Houthi leader Abdul Malik al-Houthi warned Thursday that his movement would strike Saudi Arabia's oil facilities and other critical infrastructure if Riyadh intensifies what he described as aggression against Yemen, raising the prospect of a sharp new escalation in a conflict that has simmered since a 2022 ceasefire largely froze the front lines.
"All Saudi oil facilities and vital installations are targets for our missiles and drones if it gets itself involved in a full-scale aggression against our country and moves towards escalation," al-Houthi said in a televised address, also threatening to target Riyadh's international airport directly in retaliation for strikes on Sanaa's.
The warning comes days after the most significant exchange of fire between the Houthis and Saudi Arabia since a United Nations-backed ceasefire went into effect in 2022.
The Sanaa airport strike on Monday was claimed by Yemen's internationally recognized government, based in Aden, which said it targeted the runway to prevent an Iranian aircraft from landing in violation of what it considers legitimate airspace controls.
The Iran-backed Houthis, who control Sanaa and much of northern Yemen, accused Saudi Arabia of responsibility for the strike and retaliated with ballistic missiles and drones aimed at Abha International Airport in Saudi Arabia's mountainous southern region.
Saudi authorities said their air defenses intercepted the incoming projectiles and reported no casualties. On Tuesday, the Houthis also said they had shot down a Saudi-operated reconnaissance drone.
The immediate trigger for the standoff is a contested Iranian flight into Yemeni airspace.

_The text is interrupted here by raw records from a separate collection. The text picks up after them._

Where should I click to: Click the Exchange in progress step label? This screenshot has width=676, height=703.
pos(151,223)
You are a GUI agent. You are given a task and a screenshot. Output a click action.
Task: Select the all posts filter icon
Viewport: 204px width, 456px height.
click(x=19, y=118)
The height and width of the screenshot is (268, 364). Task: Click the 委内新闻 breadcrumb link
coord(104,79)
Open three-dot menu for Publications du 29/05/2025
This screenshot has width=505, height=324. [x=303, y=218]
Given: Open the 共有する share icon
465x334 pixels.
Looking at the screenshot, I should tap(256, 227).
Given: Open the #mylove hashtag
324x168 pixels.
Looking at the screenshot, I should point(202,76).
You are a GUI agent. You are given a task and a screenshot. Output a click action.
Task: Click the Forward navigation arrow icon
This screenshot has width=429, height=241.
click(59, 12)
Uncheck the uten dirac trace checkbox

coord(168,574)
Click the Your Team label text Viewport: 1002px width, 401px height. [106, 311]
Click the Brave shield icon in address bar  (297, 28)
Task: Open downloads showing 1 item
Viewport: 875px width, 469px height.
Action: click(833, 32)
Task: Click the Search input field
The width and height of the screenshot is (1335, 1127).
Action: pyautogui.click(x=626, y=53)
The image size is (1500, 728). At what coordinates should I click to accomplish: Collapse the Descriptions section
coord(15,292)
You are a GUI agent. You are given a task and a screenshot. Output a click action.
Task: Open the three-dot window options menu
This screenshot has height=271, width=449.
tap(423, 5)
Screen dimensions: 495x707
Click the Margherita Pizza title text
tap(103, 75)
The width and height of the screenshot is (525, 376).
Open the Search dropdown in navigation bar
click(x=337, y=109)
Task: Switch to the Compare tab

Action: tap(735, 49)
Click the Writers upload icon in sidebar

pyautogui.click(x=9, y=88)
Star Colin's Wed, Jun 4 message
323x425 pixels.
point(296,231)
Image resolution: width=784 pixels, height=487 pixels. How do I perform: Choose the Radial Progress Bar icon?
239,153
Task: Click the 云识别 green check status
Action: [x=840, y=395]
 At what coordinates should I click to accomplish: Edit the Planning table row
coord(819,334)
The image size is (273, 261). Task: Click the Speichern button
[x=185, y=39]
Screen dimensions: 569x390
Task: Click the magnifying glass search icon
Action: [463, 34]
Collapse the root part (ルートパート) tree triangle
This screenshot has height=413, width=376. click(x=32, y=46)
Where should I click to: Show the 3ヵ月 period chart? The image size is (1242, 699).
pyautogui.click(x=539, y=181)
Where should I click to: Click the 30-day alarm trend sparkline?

For more than a decade, aircraft seeking to land in Sanaa have been required to obtain prior clearance from the Saudi-led coalition, an arrangement the coalition says it enforces at the request of the Yemeni government.
The Houthis and Tehran appear to have challenged that arrangement by organizing direct flights from Iran, an approach that angered Aden and its backers.
Yemen's ambassador to the United Nations, Abdullah al-Saadi, told the Security Council on Monday that the plane in question was linked to Iran's Revolutionary Guard Corps and carried what he characterized as personnel and military or dual-use equipment.
The Yemeni government had offered to transport the Houthi delegation, which had been attending a ceremony in Tehran, on a Yemeni airline instead.
The aircraft ultimately diverted and landed at Hodeidah Airport in western Yemen after switching off its tracking systems.
al-Houthi framed the confrontation in blunt, symmetrical terms. "The equation is airports for airports, ports for ports, and a blockade for a blockade," he said.
Hans Grundberg, the UN special envoy for Yemen, said his office had contacted military representatives from all sides, urging them "to de-escalate and refrain from any actions that would risk a new cycle of violence in Yemen."
The exchange has revived fears of a broader collapse of the fragile ceasefire that has mostly held since 2022, following years of devastating conflict that the United Nations has described as one of the world's worst humanitarian crises.
Saudi Arabia intervened militarily in Yemen in 2015 in support of the internationally recognized government after the Houthis seized Sanaa and forced the administration to relocate south.
The war produced mass displacement, widespread famine, and extensive civilian casualties before the truce cooled direct hostilities between Riyadh and the rebel movement.